Luego de reunirse con la ministra de Sanidad, Mónica García, y el ministro de Política Territorial, Ángel Víctor Torres, Clavijo explicó que la decisión busca impedir cualquier contacto entre los viajeros y la población local o las instalaciones portuarias. Según señaló, al evitar el atraque del buque se reducen considerablemente los riesgos de contagio.
El mandatario regional detalló que los pasajeros permanecerán dentro del crucero hasta que el avión asignado esté listo para despegar. Posteriormente serán movilizados en lanchas bajo estrictos protocolos sanitarios para prevenir posibles transmisiones del virus.

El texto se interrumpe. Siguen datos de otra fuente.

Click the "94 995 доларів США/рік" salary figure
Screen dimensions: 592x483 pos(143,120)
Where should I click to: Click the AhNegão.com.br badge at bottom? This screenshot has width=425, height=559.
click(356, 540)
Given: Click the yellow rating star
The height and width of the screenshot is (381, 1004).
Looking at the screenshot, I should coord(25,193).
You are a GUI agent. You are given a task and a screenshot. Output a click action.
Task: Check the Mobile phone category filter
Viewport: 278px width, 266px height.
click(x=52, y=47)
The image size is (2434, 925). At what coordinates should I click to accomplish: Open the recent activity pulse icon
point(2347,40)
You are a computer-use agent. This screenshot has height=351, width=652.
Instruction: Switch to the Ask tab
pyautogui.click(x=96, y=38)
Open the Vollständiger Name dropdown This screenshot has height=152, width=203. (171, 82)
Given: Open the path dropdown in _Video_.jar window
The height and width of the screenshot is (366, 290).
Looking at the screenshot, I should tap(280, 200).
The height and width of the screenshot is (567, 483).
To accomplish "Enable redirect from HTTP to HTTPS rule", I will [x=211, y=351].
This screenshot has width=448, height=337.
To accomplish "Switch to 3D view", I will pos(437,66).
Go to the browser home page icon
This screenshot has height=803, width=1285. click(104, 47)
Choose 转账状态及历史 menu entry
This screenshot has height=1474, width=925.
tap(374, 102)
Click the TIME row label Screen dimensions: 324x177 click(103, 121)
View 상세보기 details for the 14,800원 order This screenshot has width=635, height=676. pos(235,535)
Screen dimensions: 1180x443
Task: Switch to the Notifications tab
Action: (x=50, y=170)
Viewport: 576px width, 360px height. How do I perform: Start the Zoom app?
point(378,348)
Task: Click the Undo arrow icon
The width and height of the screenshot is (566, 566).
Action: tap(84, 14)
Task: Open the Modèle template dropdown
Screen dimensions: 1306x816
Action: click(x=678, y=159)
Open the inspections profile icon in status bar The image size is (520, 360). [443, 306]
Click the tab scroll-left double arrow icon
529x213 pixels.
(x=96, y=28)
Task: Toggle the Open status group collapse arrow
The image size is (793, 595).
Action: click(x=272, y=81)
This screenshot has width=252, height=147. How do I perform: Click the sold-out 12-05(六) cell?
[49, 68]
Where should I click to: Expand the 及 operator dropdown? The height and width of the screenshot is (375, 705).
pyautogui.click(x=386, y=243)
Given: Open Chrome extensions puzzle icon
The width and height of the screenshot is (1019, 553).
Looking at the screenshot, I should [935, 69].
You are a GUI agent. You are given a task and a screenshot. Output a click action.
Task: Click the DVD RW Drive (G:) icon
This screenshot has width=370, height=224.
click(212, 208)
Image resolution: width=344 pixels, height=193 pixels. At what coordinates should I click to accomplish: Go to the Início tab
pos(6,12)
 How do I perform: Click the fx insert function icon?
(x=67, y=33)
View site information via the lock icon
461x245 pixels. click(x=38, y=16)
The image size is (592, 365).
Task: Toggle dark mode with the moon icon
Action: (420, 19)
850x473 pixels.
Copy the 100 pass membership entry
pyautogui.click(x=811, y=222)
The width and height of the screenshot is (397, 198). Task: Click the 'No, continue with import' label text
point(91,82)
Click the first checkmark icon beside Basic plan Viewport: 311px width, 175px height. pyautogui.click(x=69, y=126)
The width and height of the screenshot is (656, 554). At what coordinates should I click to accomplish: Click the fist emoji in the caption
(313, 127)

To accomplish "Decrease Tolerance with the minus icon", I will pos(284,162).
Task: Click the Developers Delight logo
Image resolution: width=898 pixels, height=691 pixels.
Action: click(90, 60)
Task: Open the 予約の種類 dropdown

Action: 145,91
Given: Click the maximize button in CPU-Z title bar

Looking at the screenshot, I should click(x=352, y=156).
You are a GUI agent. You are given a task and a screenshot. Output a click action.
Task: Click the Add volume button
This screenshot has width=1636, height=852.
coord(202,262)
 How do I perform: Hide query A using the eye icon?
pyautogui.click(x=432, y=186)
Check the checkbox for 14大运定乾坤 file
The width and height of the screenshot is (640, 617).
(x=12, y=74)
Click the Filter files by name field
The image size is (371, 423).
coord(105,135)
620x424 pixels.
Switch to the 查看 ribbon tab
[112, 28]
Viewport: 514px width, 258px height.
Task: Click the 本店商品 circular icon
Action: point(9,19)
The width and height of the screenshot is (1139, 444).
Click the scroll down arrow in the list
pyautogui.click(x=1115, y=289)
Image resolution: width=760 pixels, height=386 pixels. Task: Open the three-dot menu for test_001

Las autoridades adoptaron estas acciones debido al brote detectado en el crucero MV Hondius, que zarpó desde Ushuaia con rumbo a Canarias. La variante Andes del hantavirus, considerada una de las más peligrosas por su capacidad de transmitirse entre personas mediante contacto cercano, mantiene en alerta a organismos internacionales de salud.
El brote registrado a bordo del MV Hondius ha provocado preocupación global debido a la gravedad de la variante Andes del hantavirus. Entre los síntomas destacan fiebre y problemas respiratorios, aunque en los casos más severos puede ocasionar insuficiencia pulmonar y cardíaca. Especialistas advierten que la enfermedad presenta una tasa de mortalidad cercana al 45% y actualmente no existe una vacuna ni tratamiento específico.
La Organización Mundial de la Salud mantiene seguimiento del caso, coordinando evacuaciones médicas hacia Europa y supervisando a pasajeros y tripulantes que permanecen aislados. Tras la negativa de Cabo Verde para permitir el desembarco del crucero, la nave fue redirigida hacia Canarias, donde ahora se aplica este protocolo extraordinario.
El gobierno canario aclaró que la medida no representa un cierre general de puertos ni restricciones para otros cruceros, sino una respuesta puntual ante un brote epidemiológico considerado de alto riesgo.